It seems the “terrible teens” have officially hit my home. Both my 14 AND 16 year olds have hormonal fits out of nowhere and will flip from being fun and laughing one moment to the point that I think their heads will start spinning and spewing fire the next.

I know, all homes go through this and parents all over the world feel the need to duck when their teens walk through the door, but it seems like children of divorce take it to a whole new level.   Add a Cluster B Personality disordered parent who fuels and feeds the fire and feelings of entitlement in the children, and you have a house full of “system created” monsters.

These “system created” monsters start at an early age. Many have parents who have some degree of conflict, and they learn quickly that if dad won’t get them what they want, mom will, and vice versa. The target parent, many times the non-custodial parent, gets sucked in easily because of the internalized stigma that they aren’t as “good” as the other parent. They start to believe the shaming. Others want to be the Disneyland parent for once. We contribute to the demise of good morals, values and character in our own children without intention.

I, for one, am guilty of overlooking disrespect. The conflict with Ted is so severe, and knowing Grant and Kristy are pulled in the middle by him at every turn, I have let much go for the sake of keeping my home fun, uplifting and positive. Now that the teen years are upon us, I find myself backtracking to curb behaviors and choices resembling their father’s selfishness and disrespect and entitlement. I know all teens are guilty of this, but it doesn’t make it ok, and it makes my limited time with them much harder now than it should have to be. Grant and Kristy are not in counseling and never have been, because Ted will not allow it. This makes changing behaviors that much harder because the message is coming from only one person, who’s parenting time is limited. The opposite is taught not only by Ted, but his entire large family.

This is a difficult subject to research. I have tried. Basically, in the little I have found, I have learned that patience, love, communication and boundaries are key to making it through these tumultuous years. And hope. Lord give me the strength to keep the hope.

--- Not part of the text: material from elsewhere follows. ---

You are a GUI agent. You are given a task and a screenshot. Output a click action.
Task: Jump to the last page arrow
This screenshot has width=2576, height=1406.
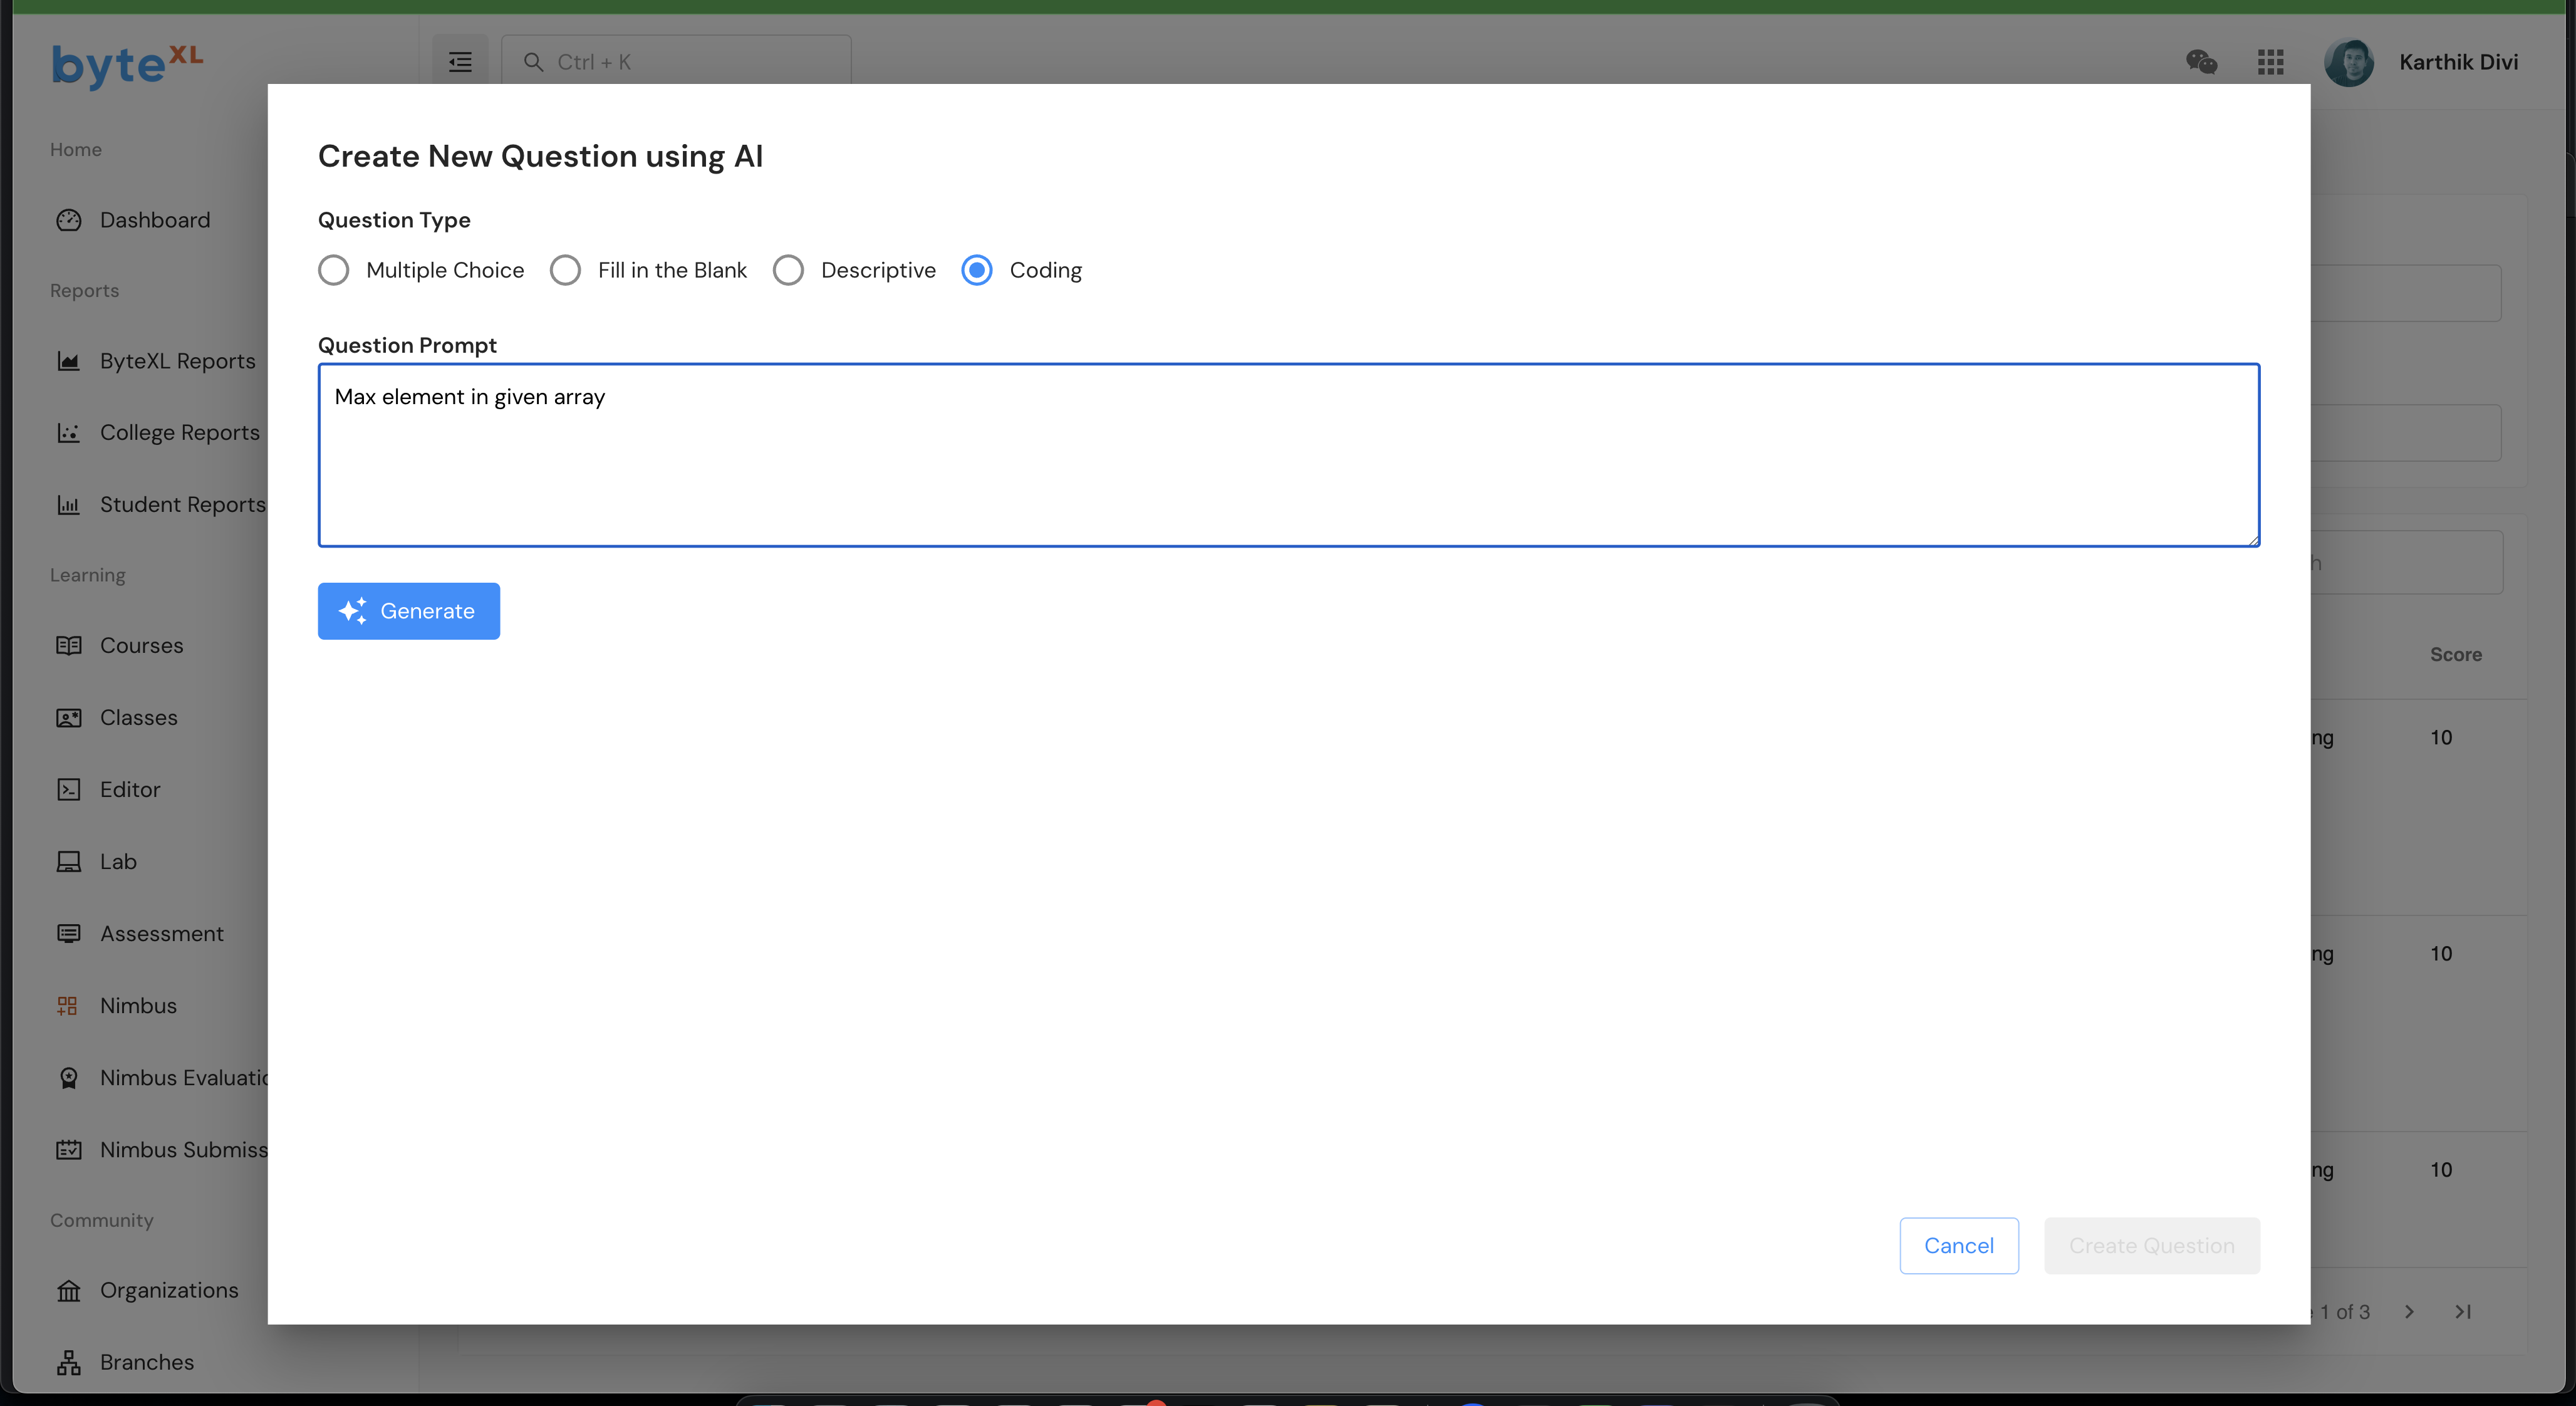2463,1312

  • Patience: For me, for them, everyone needs to learn a little more patience during this time. Hormones rage, we all lack sleep, they crave more independence yet still want mommy, have dad’s put downs of me in the back of their minds, fear dad’s wrath, fear hurting me, and can be extremely selfish. I must remember their underdeveloped brains and inability to fully grasp that their behaviors and choices can have long lasting consequences due to our situation
  • Love: I must show them unrelenting, insane love, even when it takes every ounce of my being. I never understood how difficult it can be show love to a child who is guilty of breaking important promises in an effort to show allegiance against me. Last August, Ted fed and manipulated Grant to feel “betrayed” by me and therefore convinced him to take pictures inside the temporary trailer home at Dane’s farm to make it appear uninhabitable, so he wouldn’t have to return for visits, not caring what it would do to Kristy who loves visiting. Dane’s great grandparent’s home burned down about 5 years ago. He temporarily has an old dumpy trailer on his farm property while he saves money to build a barn/home. I have never been so hurt by one of my children. I cried for weeks over his broken promises to not help Ted hurt me again, as he has in the past. My heart was also broken over his arrogance when first confronted after I received pictures from my attorney asking “What is this?” I have never struggled so much to show love in all of my life, but it is what he needs. I haven’t been able to forgive him quite yet, but I am working on it and showing as much love as a snot nosed teenager will allow. This means lots of hugs given to a stiff body.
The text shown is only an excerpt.